Un silencio sepulcral invadía todo, despacio y a gatas  recorrieron el pasillo que los llevaría hasta el elevador. Un ruido que provenía del exterior los obligó a detenerse, respiraron hondo, el latido de sus corazones era tan intenso que podía delatarlos. Cuando llegaron al elevador se sorprendieron al notar las puertas de éste abiertas, se miraron agradecidos, su trabajo se había aligerado. Poco les duro el gusto al observar un cuerpo tirado boca arriba; un grito de horror tuvo que ser callado por las manos de Sally. Era su vecina, una anciana regordeta y malhumorada, no había restos de sangre ni un solo órgano dentro de aquel cuerpo. Aquellos seres devoraron sus entrañas.

Entraron pegados a la pared, sus manos transpiraban y sus piernas temblaban como gelatinas. Goyo se subió en los hombros de su hermana y abrió la puertecilla de emergencia.

Trepó y cuando Sally lo vio a salvo, tomó el banquillo que usaba el portero del edificio, ese que estaba intacto en una esquina, entonces también trepó. Cerró la puerta tras de sí.

—Lo lograremos —dijo a su hermano.

Después de eso se colocaron los guantes que usaban en el invierno y amarraron una soga en su cintura y el otro extremo lo sujetaron en la polea que posaba en la corona del elevador,  como lo hacían cuando practicaban rapel. Goyo era muy hábil. Bajaron despacio para evitar hacer ruido, el crujir de las cuerdas era lo único que se escuchaba, las paredes engrasadas no ayudaban pero lo lograron en unos minutos.

El primer obstáculo había sido librado, pero ambos sabían que esa era la parte sencilla, lo difícil estaba por llegar.

El estacionamiento estaba demasiado oscuro y frío, una linterna del tamaño de un bolígrafo era lo único que alumbraría su camino. Tomados de la mano caminaron cautelosos, cuando estaban por alcanzar la salida Goyo se recargó en un auto provocando que la alarma de este comenzara a sonar. Pronto algo salió de entre las sombras entonces los niños se echaron a correr, dos pequeñas figuras pálidas corrían tras ellos.

—¡Corre, Goyo, no mires atrás! —ordenó Sally aferrando su mano a la de su hermano.

Chillidos parecidos a los de una rata hacían eco en las paredes del estacionamiento. Un rayo luminoso color amarillo casi rozó la cabeza de Sally, entonces se agachó asustada. La escena parecía salida de una película de Hollywood.

—No te detengas —dijo en un grito.
La meta estaba cerca, solo unos metros más y tendrían una oportunidad.
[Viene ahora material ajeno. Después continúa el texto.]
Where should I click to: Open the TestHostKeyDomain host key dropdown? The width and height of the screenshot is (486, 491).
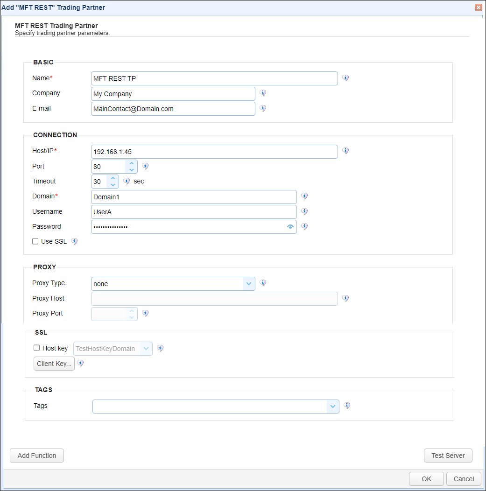146,349
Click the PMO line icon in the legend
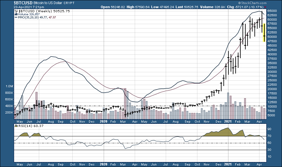Screen dimensions: 282x167 (x=16, y=17)
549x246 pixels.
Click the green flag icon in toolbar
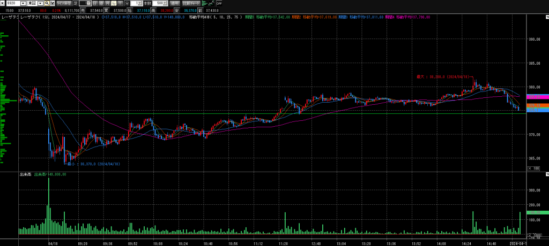pos(204,3)
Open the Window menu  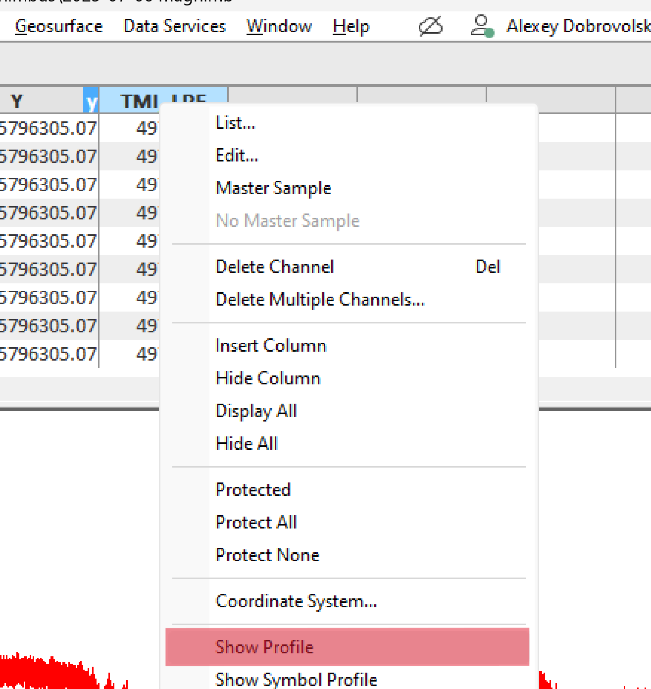coord(279,26)
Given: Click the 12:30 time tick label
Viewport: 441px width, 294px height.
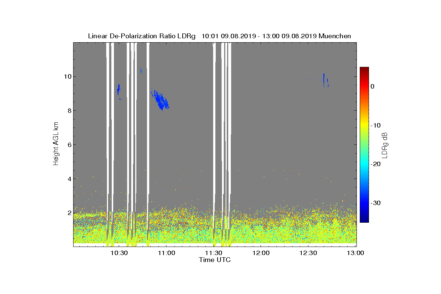Looking at the screenshot, I should 308,253.
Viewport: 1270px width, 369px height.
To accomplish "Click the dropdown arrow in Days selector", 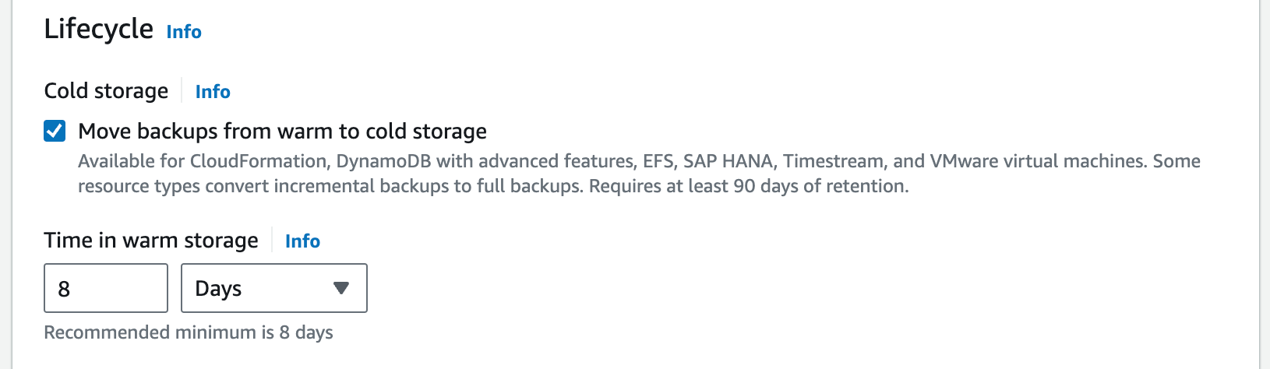I will click(340, 288).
Ya en la calle tuvieron que arrinconarse, una nave silenciosa del tamaño de un auto  compacto patrullaba las calles volando bajo. Un cinturón de focos de colores se reflejaba en los edificios que quedaban de pie. Las criaturas albinas de grandes ojos negros se acercaban de prisa. La alcantarilla, su única oportunidad para vivir, estaba esperándolos. Sally y Goyo sabían que allí dentro se encontraba un grupo de sobrevivientes que los acogería sin dudarlo.

Dos rayos más pasaron de lado, los alienígenas les disparaban, estaban tan cerca que Sally pudo ver un brillo rojizo en sus enormes ojos y unas garras afiladas como navajas en sus manos. La nave se había detenido y su compuerta comenzaba a abrirse para dejar escapar  más criaturas fantasmales.

—¡Ahora! —exclamó Sally.

En medio de luces de colores, seres albinos y el embiste de rayos amarillos, los dos niños corrieron como gacelas al viento dejando atrás aquel viejo ropero, en busca de una oportunidad para sobrevivir.